Back in England the Church had no way to deal with Wycliffe or
his followers, who were called Lollards. The Archbishop of Canterbury,
William Courtney, and his bishops filled in the omission by forging
an Act of Parliament to deal with heresy. But Parliament spotted
the imposture and the House of Commons petitioned the King in 1383
to annul this bogus statute "never assented to nor granted
by the Commons" . Genuine mild statutes were passed three years
later, but the Church was still not happy. Prelates insisted on
the death penalty, and a series of statutes, called de haeretico
comburendo, were passed in 1401, under King Henry IV, introducing
the death penalty for heresy. They failed to define the offence,
so heresy would continue to be whatever the Church said it was.

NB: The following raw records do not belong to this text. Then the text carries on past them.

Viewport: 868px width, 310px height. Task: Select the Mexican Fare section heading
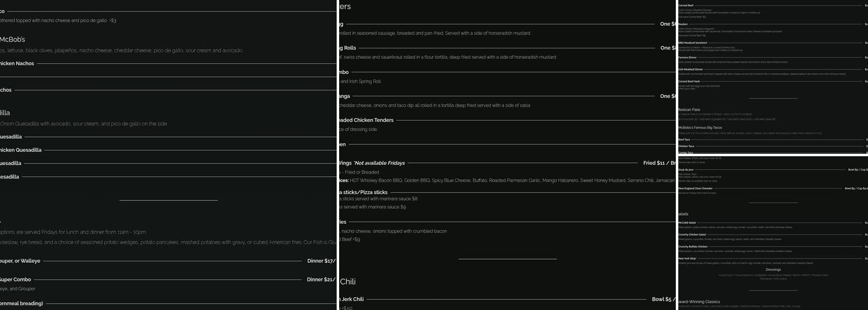pos(689,110)
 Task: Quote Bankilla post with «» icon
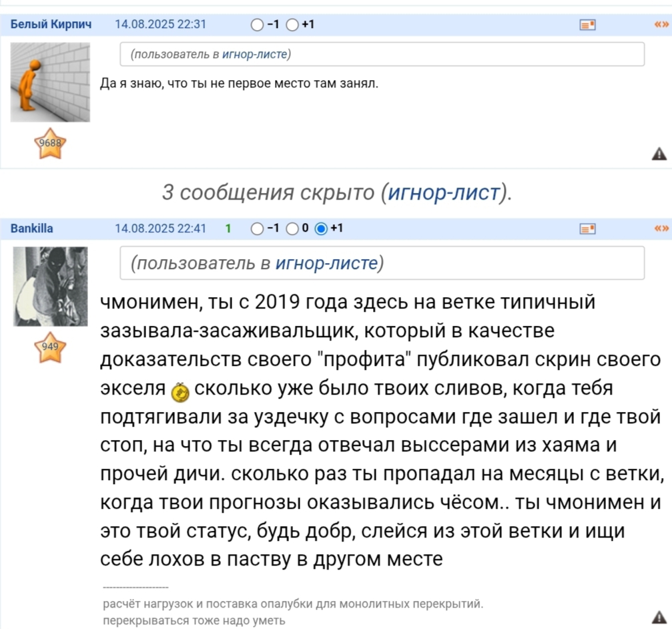[x=661, y=228]
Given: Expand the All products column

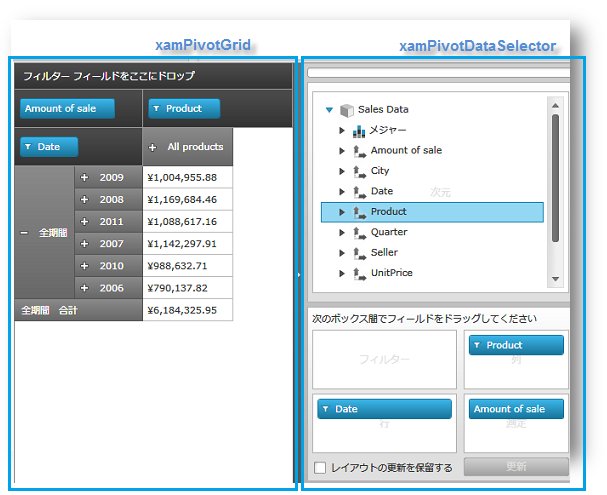Looking at the screenshot, I should pyautogui.click(x=152, y=147).
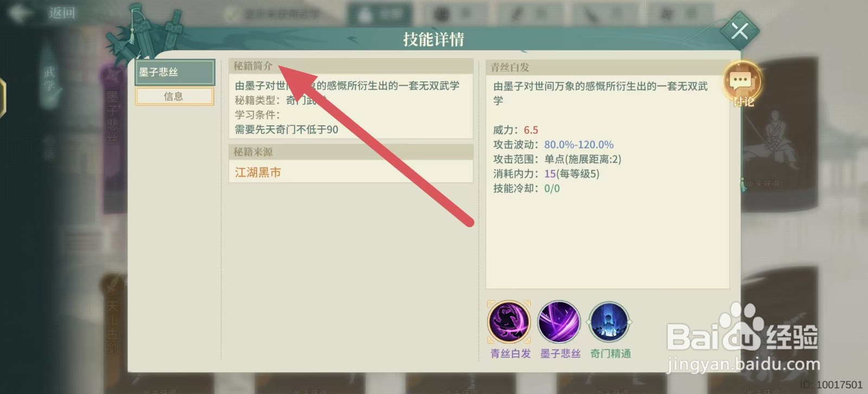The height and width of the screenshot is (394, 868).
Task: Close the 技能详情 dialog with the X
Action: click(x=739, y=31)
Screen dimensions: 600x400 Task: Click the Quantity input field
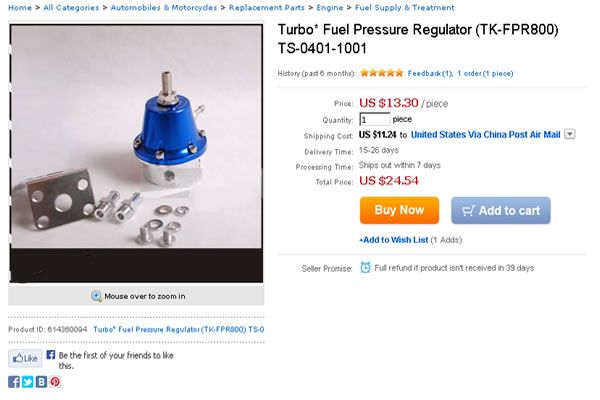click(375, 119)
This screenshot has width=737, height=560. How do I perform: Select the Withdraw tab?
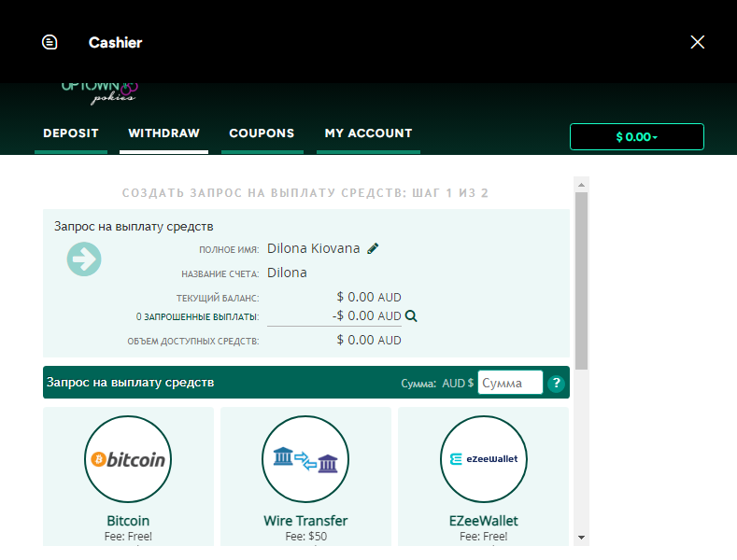tap(163, 133)
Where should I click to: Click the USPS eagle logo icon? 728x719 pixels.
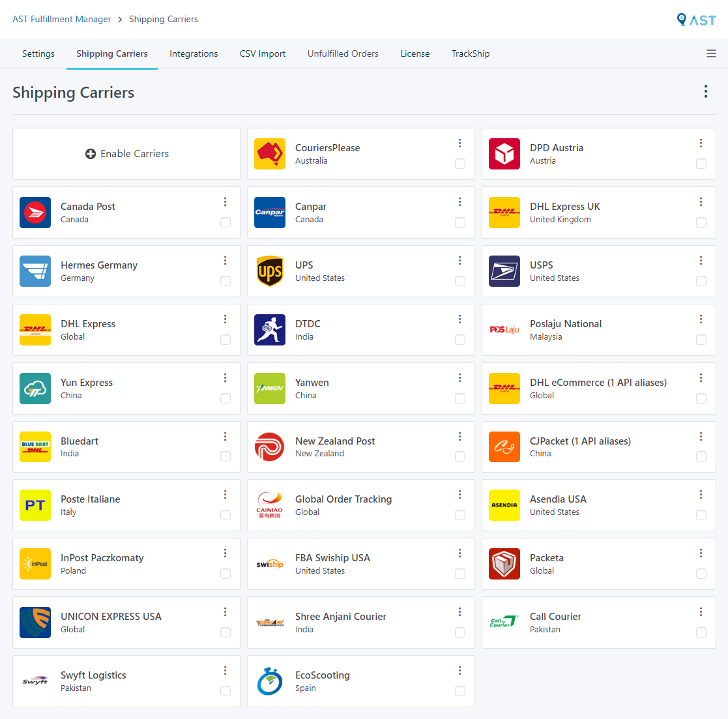[x=504, y=271]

Once convicted, the heretic was handed over to the sheriff, who
had no option but to execute the Church's judgement. Unrepentant
heretics were to be publicly burned to death, as they were on the
continent. The statutes came too late to catch John Wycliffe himself,
but they caught many of his followers. Lollards continued to be
condemned to the stake up until the 1530s. Others were caught too.
Around 1520 the diocese of Lincoln alone was convicting over 100
people a year for the crime of "not thinking catholickly"
.
Espousing unorthodox views, however trivial, could result in death.
In 1528 Patrick Hamilton was burned at St Andrews for holding heretical
opinions, notably a denial of the freedom of the will. In 1546 Anne
Askew was burned at Smithfield because of her beliefs about the
Eucharist. In 1592 Henry Barrow and John Greenwood, who preached
congregationalism, were hanged at Tyburn for "obstinately refusing
to come to church". Their real crime seems to have been to
advocate the separation of Church and State. Unitarians were executed
in 1612 in London and Lichfield, and one in 1651 in Dumfries. William
Prynne, a Puritan lawyer, published criticisms of Archbishop Laud.
For this had his ears hacked off by the public hangman in 1633.
Along with others he was charged again and tried by the Star Chamber
in 1637. The others charged had their ears cropped, and as it was
discovered that Prynne still had stumps left on the side of his
head, these were severed too. He was also branded on the cheeks,
and then imprisoned for life along with the others.
After Thomas Hobbes published his book Leviathan in 1651 the English
bishops wanted to have him killed. They used their influence in
the House of Lords to sponsor a motion to have him burned as a heretic
soon after the Restoration . The philosopher feared for his life
when, in October 1666, Parliament talked about reviving the old
statues De haeretico comburendo of 1401. But these laws had fallen
into desuetude. Nothing came of the bishops' fulminations and Hobbes
escaped prosecution. Leviathan was merely condemned by Parliament,
and Hobbes was ordered to stop writing controversial books.. The
old statutes were repealed the following year. From that time on,
no-one in England need live in fear of burning for heresy. In Ireland
the heresy law was repealed in 1696, and in most of Continental
Europe much later. A schoolmaster was hanged in Spain in 1826 for
heresy. His heresy had been to substitute the words 'Praise be to
God' in place of 'Ave Maria' in school prayers.
Because of secular laws the Churches now have more difficulty
in persecuting heretics, but persecution is still part of mainstream
Christian thought. The oath taken by Roman Catholic bishops at their
consecration includes the following undertaking "with all my
power I will persecute and make war upon heretics".